**SHORT TASK**
Return every line of the items below verbatim, leaving out the pictures.
** START OF PROVIDED DATA **
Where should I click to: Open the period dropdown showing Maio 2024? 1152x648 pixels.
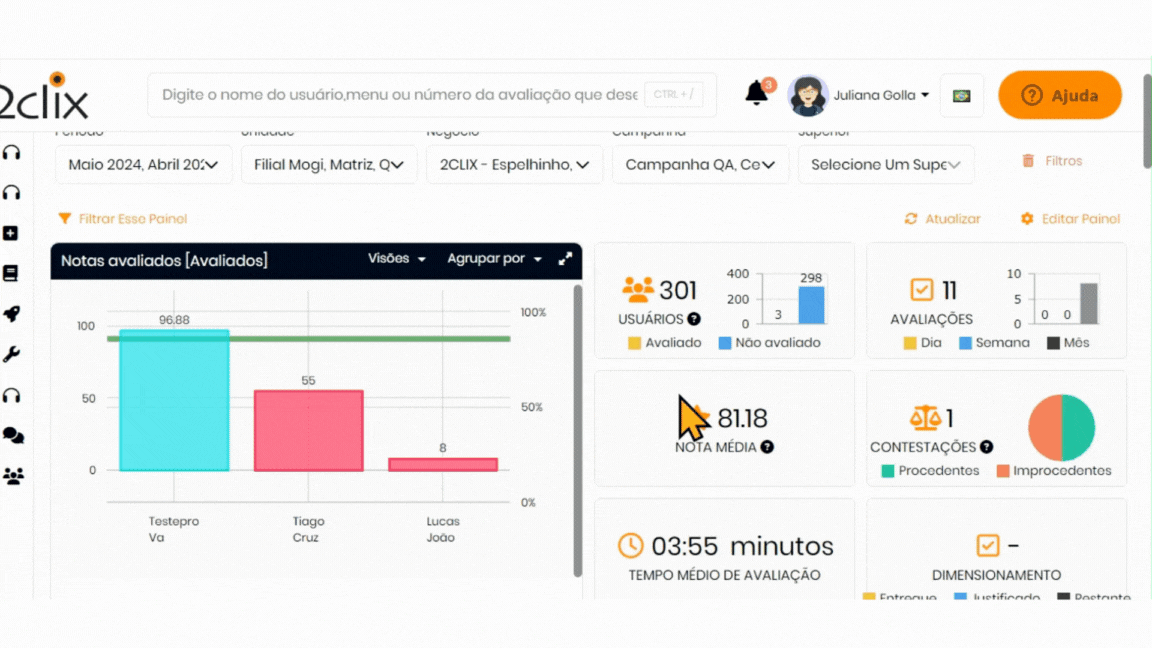144,165
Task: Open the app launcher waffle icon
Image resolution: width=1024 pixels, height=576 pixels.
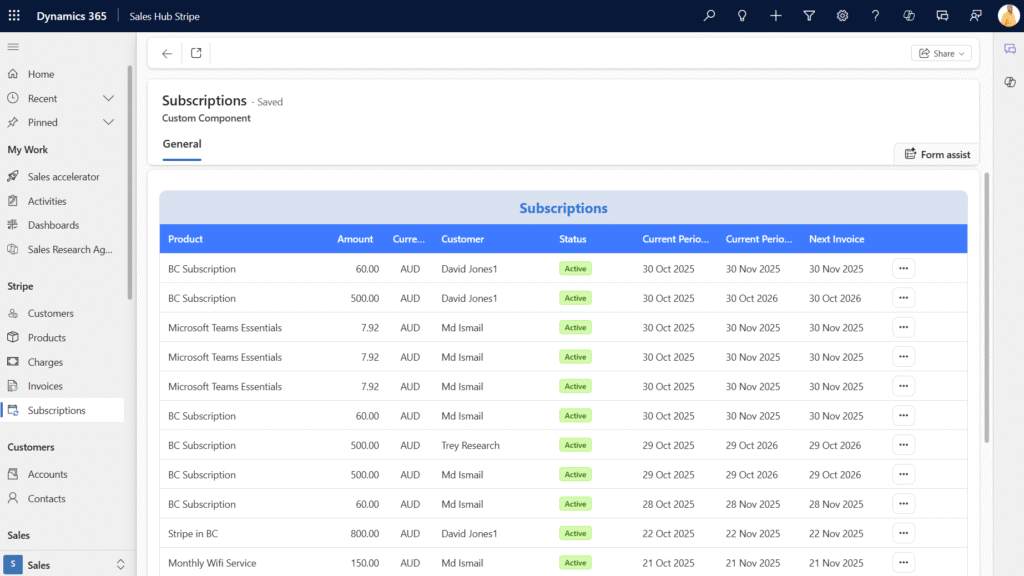Action: [x=14, y=16]
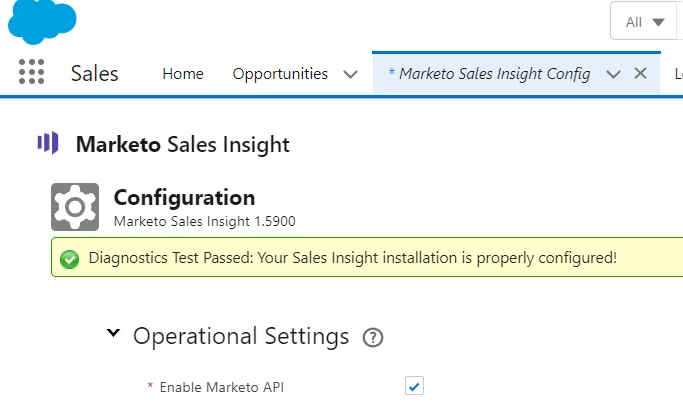Screen dimensions: 683x410
Task: Switch to the Opportunities tab
Action: click(280, 73)
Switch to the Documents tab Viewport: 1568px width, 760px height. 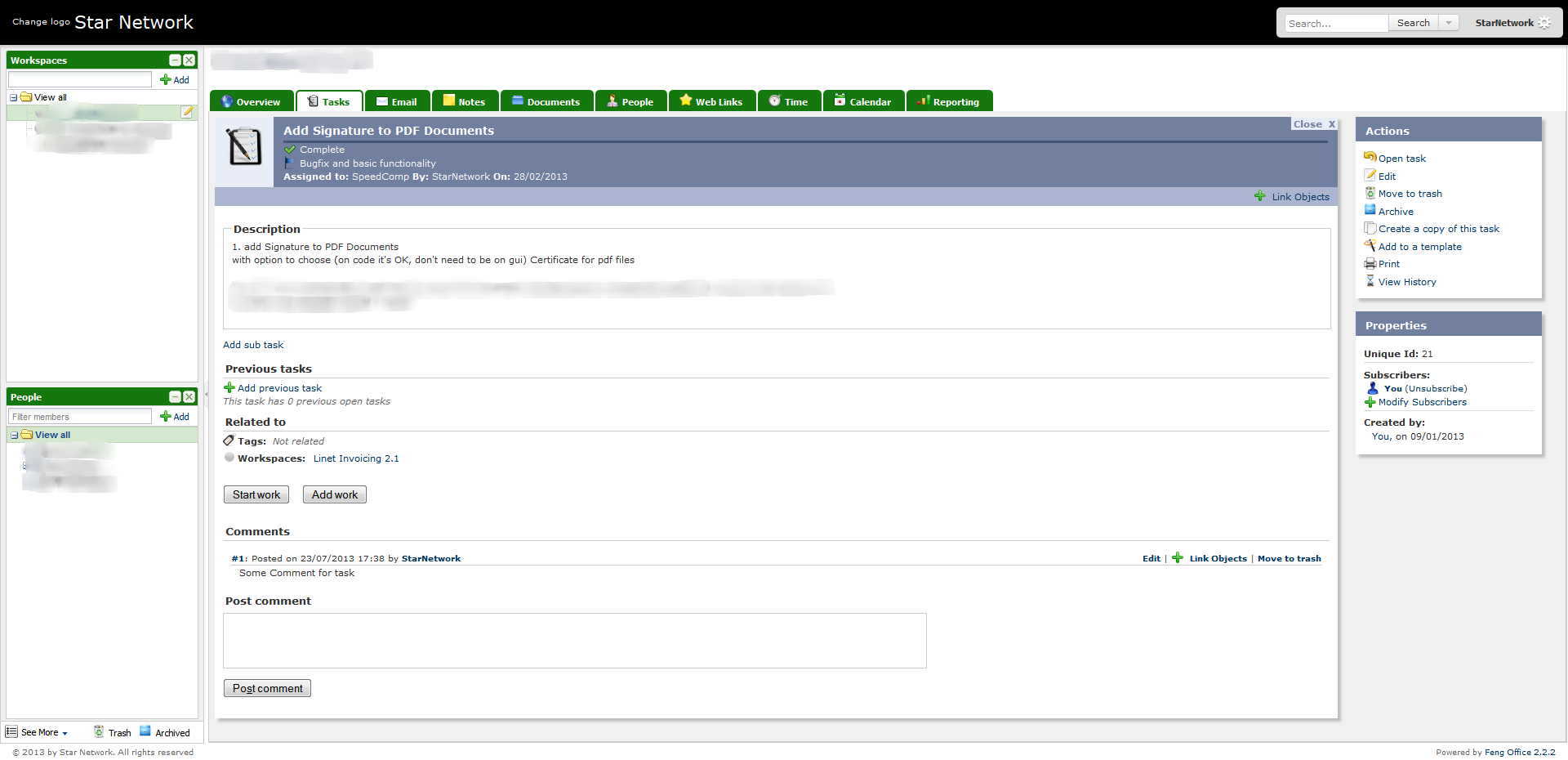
** END OF PROVIDED DATA **
**FINAL RESULT**
Where should I click to: Open the period dropdown showing Maio 2024? 1152x648 pixels.
144,165
Task: Open the app launcher waffle icon
Image resolution: width=1024 pixels, height=576 pixels.
Action: [x=14, y=16]
Screen dimensions: 683x410
Task: Switch to the Opportunities tab
Action: click(280, 73)
Switch to the Documents tab Viewport: 1568px width, 760px height. 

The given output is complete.